EXERCISE INPUT:
┄┄┄┄┄┄┄┄┄┄┄┄┄┄┄┄┄┄┄┄
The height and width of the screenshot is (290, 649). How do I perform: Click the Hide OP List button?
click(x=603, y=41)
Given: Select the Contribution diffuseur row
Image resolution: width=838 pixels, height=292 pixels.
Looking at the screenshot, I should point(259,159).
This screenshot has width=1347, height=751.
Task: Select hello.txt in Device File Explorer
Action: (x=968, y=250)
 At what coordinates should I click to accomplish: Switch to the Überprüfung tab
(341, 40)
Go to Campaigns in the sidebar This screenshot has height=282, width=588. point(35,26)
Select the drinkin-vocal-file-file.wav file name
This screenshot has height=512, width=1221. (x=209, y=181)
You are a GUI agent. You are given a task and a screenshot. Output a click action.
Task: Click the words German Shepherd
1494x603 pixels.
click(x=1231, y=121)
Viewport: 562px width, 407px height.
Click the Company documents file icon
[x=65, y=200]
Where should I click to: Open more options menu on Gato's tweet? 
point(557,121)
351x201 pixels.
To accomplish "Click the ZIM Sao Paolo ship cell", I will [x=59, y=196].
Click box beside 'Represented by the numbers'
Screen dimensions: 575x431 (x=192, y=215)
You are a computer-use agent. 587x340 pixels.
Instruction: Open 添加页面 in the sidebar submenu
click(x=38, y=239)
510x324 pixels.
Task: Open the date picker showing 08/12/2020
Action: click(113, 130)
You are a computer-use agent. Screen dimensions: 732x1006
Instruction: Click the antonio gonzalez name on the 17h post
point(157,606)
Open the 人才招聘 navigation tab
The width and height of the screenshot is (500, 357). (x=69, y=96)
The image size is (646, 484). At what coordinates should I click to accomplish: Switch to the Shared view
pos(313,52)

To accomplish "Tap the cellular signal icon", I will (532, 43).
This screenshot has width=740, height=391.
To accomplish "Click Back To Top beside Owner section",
┄┄┄┄┄┄┄┄┄┄┄┄┄┄┄┄┄┄┄┄
TASK BRIEF:
Copy out the listing above verbatim, starting at the line containing "Select the drinkin-vocal-file-file.wav" and ending at the line containing "[x=65, y=200]", with both of those lines included.

SOLVED PROBLEM:
Select the drinkin-vocal-file-file.wav file name
This screenshot has height=512, width=1221. (x=209, y=181)
You are a GUI agent. You are given a task and a screenshot. Output a click action.
Task: Click the words German Shepherd
1494x603 pixels.
click(x=1231, y=121)
Viewport: 562px width, 407px height.
Click the Company documents file icon
[x=65, y=200]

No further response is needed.